→ **作業の内容**
記録のうち、「Find the location of a」を含む行から「New Entry is」を含む行までを、両端の行も含めてそのまま出力してください。

保存データ:
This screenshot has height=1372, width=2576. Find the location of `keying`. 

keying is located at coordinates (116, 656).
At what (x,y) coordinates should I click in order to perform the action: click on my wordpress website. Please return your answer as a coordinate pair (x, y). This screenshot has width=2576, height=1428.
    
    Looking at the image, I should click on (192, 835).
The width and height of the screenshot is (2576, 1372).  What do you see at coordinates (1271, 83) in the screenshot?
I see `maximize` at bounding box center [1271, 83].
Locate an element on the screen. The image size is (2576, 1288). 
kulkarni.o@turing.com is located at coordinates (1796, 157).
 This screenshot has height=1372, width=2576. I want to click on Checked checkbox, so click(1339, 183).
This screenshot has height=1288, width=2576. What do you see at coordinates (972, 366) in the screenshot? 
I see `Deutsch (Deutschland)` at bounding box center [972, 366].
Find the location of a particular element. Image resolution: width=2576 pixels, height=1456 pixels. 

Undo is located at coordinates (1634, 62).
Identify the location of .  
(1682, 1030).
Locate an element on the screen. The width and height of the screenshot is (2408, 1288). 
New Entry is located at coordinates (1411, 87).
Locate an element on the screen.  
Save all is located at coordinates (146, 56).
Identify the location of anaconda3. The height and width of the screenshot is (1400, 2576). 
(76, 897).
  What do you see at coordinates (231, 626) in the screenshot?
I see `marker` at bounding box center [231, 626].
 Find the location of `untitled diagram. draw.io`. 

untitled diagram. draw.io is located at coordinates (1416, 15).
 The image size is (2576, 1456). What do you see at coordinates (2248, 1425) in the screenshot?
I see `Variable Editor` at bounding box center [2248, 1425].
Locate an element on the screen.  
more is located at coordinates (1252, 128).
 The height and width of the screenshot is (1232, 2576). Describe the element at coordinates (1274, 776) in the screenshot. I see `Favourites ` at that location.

→ **作業の解答**
Find the location of a particular element. Image resolution: width=2576 pixels, height=1456 pixels. 

Undo is located at coordinates (1634, 62).
Identify the location of .  
(1682, 1030).
Locate an element on the screen. The width and height of the screenshot is (2408, 1288). 
New Entry is located at coordinates (1411, 87).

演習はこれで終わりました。